Check each line of the entries. Copy the ones that contain the string "Returnér".

Top of Data for this exercise

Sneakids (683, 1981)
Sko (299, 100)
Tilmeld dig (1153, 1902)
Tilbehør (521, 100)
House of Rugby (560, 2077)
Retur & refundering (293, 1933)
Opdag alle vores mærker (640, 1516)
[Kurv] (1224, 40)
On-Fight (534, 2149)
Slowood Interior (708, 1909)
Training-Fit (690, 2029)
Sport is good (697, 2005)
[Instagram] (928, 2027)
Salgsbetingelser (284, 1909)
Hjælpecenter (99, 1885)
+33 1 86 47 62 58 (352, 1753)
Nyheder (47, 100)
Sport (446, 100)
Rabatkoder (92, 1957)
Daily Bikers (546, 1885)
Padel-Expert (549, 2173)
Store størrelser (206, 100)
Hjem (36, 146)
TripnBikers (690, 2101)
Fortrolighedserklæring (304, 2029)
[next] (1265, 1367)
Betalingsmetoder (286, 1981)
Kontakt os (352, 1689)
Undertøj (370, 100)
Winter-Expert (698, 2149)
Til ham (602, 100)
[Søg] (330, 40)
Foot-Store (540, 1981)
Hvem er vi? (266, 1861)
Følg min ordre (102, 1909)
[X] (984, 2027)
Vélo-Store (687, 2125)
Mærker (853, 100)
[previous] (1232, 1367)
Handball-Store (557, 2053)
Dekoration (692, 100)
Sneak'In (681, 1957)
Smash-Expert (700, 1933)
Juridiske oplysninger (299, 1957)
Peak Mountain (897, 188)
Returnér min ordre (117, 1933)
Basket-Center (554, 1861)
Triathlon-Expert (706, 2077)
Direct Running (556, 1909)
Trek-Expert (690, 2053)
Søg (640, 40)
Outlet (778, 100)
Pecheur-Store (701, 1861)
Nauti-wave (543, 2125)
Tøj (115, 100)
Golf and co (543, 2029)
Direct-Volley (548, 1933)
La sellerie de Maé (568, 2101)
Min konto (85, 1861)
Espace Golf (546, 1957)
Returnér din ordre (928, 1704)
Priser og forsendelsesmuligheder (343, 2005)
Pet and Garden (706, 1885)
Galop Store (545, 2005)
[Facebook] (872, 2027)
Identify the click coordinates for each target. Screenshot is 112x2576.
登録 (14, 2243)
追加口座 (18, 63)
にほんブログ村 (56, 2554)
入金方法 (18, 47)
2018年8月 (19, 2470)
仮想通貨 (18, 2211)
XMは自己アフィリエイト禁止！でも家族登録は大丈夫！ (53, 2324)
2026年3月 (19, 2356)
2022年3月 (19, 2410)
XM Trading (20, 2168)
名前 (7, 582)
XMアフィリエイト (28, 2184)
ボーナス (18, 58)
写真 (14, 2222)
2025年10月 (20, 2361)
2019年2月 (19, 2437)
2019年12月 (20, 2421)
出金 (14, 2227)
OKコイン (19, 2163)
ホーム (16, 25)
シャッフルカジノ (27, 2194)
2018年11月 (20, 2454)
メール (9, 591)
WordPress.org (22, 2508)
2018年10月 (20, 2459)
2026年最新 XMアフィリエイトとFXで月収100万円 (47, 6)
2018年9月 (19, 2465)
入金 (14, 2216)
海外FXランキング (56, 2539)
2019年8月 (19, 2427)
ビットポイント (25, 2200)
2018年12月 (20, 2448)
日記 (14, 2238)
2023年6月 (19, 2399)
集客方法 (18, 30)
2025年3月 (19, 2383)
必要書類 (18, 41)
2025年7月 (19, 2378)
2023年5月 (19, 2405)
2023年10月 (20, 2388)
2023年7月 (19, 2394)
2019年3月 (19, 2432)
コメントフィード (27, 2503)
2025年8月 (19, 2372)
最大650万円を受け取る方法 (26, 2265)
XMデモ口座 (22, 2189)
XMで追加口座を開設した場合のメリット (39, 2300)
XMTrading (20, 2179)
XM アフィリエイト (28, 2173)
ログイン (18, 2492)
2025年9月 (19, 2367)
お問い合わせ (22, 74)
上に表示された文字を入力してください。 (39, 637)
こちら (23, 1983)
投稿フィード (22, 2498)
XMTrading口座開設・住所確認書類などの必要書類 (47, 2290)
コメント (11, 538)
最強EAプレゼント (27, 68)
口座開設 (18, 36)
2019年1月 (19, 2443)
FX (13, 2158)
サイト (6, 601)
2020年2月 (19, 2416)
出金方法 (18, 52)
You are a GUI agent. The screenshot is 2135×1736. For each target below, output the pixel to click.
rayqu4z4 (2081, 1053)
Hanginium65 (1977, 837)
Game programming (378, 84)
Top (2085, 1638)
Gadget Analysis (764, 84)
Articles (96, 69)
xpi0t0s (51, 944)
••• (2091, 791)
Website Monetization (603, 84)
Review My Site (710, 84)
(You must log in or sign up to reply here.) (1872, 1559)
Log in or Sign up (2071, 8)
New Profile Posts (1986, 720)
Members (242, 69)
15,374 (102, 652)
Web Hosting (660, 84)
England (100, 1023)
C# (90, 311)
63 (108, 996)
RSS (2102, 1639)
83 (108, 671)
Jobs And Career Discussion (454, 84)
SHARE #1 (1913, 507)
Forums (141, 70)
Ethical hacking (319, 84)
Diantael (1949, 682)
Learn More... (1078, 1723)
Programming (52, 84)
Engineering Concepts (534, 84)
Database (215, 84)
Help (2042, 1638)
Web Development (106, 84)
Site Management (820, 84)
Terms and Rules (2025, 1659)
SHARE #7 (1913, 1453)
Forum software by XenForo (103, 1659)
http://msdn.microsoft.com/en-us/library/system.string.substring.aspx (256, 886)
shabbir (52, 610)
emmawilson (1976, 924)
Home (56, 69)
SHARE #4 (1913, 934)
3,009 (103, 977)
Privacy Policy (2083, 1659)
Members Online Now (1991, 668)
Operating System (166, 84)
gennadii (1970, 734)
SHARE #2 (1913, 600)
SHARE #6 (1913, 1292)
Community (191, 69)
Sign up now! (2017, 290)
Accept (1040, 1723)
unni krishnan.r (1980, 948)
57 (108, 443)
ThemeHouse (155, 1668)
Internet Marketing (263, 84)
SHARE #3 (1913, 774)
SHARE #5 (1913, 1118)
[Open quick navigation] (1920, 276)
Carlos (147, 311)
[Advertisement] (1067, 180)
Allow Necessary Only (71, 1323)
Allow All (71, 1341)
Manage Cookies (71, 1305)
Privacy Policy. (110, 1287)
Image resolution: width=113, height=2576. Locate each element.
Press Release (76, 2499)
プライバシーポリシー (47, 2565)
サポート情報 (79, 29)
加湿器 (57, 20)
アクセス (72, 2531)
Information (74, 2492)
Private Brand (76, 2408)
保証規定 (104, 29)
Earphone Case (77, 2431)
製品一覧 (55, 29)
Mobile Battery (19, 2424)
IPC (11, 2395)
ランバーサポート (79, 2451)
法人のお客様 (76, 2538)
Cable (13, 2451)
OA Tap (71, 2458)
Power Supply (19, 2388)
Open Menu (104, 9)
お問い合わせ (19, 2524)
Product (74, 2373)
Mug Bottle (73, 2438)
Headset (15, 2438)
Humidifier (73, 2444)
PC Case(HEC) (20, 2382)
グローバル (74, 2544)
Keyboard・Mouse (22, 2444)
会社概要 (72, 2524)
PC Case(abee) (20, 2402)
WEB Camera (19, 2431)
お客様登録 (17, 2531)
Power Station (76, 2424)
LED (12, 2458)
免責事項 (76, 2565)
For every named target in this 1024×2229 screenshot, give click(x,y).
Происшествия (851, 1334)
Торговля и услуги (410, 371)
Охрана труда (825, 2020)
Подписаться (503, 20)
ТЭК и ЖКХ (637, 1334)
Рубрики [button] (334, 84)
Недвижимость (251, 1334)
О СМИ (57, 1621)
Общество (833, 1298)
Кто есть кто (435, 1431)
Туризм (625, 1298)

Bottom of Data for this exercise

Written reply ->
Returnér min ordre (117, 1933)
Returnér din ordre (928, 1704)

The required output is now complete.